[Text and element pointing records]
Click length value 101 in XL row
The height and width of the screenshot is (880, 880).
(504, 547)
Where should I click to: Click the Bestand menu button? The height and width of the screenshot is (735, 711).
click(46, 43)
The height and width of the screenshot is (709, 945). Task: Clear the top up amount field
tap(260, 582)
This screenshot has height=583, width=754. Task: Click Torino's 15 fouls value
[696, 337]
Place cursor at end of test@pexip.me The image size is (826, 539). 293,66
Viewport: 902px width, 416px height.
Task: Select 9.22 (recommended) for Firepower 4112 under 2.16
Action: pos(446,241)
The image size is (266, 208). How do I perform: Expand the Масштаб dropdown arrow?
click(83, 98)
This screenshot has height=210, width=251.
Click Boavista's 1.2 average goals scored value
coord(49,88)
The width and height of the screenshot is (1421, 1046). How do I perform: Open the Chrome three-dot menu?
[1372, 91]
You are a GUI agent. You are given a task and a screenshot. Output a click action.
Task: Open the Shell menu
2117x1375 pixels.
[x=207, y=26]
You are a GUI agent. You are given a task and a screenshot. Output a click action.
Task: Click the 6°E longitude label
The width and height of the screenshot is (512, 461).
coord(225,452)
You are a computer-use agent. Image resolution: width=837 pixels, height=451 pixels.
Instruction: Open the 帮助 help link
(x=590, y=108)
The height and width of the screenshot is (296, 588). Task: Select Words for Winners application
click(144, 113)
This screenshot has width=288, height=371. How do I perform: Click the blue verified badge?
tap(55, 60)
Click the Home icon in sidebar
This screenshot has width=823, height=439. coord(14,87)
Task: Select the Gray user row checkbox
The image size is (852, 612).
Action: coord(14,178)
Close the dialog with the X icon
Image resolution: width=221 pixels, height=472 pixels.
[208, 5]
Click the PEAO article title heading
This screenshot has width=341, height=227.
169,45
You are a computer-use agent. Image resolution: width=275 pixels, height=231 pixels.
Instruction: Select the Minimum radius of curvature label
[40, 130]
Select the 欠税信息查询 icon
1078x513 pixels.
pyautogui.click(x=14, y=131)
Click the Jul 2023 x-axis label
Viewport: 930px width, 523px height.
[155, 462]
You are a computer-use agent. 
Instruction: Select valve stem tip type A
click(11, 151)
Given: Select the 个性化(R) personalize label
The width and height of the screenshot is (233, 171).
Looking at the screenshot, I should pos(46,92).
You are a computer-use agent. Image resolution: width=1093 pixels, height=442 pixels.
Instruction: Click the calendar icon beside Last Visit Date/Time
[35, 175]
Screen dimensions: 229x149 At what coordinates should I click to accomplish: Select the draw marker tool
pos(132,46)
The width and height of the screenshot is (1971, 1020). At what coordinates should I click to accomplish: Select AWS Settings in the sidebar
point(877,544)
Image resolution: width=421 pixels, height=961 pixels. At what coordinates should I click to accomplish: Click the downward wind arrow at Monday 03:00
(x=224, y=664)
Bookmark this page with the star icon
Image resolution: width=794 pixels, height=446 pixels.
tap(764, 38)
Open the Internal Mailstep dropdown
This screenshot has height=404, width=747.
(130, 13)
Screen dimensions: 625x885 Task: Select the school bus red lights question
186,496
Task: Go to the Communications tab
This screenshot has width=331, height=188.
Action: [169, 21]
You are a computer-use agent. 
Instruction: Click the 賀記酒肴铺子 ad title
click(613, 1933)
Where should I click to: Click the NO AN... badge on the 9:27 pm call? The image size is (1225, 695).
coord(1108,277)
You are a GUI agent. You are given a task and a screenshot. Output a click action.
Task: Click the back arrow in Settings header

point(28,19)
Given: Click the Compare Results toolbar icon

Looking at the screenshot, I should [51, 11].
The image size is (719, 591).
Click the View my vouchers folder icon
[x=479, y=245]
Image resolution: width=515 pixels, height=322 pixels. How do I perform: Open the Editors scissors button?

Problem statement:
Rewrite the material from its start through the line containing "coord(225,452)", with "Shell" swapped for "Window" and everything else left as it is.

Solution below:
Click length value 101 in XL row
The height and width of the screenshot is (880, 880).
(504, 547)
Where should I click to: Click the Bestand menu button? The height and width of the screenshot is (735, 711).
click(46, 43)
The height and width of the screenshot is (709, 945). Task: Clear the top up amount field
tap(260, 582)
This screenshot has height=583, width=754. Task: Click Torino's 15 fouls value
[696, 337]
Place cursor at end of test@pexip.me The image size is (826, 539). 293,66
Viewport: 902px width, 416px height.
Task: Select 9.22 (recommended) for Firepower 4112 under 2.16
Action: pos(446,241)
The image size is (266, 208). How do I perform: Expand the Масштаб dropdown arrow?
click(83, 98)
This screenshot has height=210, width=251.
Click Boavista's 1.2 average goals scored value
coord(49,88)
The width and height of the screenshot is (1421, 1046). How do I perform: Open the Chrome three-dot menu?
[1372, 91]
You are a GUI agent. You are given a task and a screenshot. Output a click action.
Task: Open the Window menu
2117x1375 pixels.
[x=207, y=26]
You are a GUI agent. You are given a task and a screenshot. Output a click action.
Task: Click the 6°E longitude label
The width and height of the screenshot is (512, 461).
coord(225,452)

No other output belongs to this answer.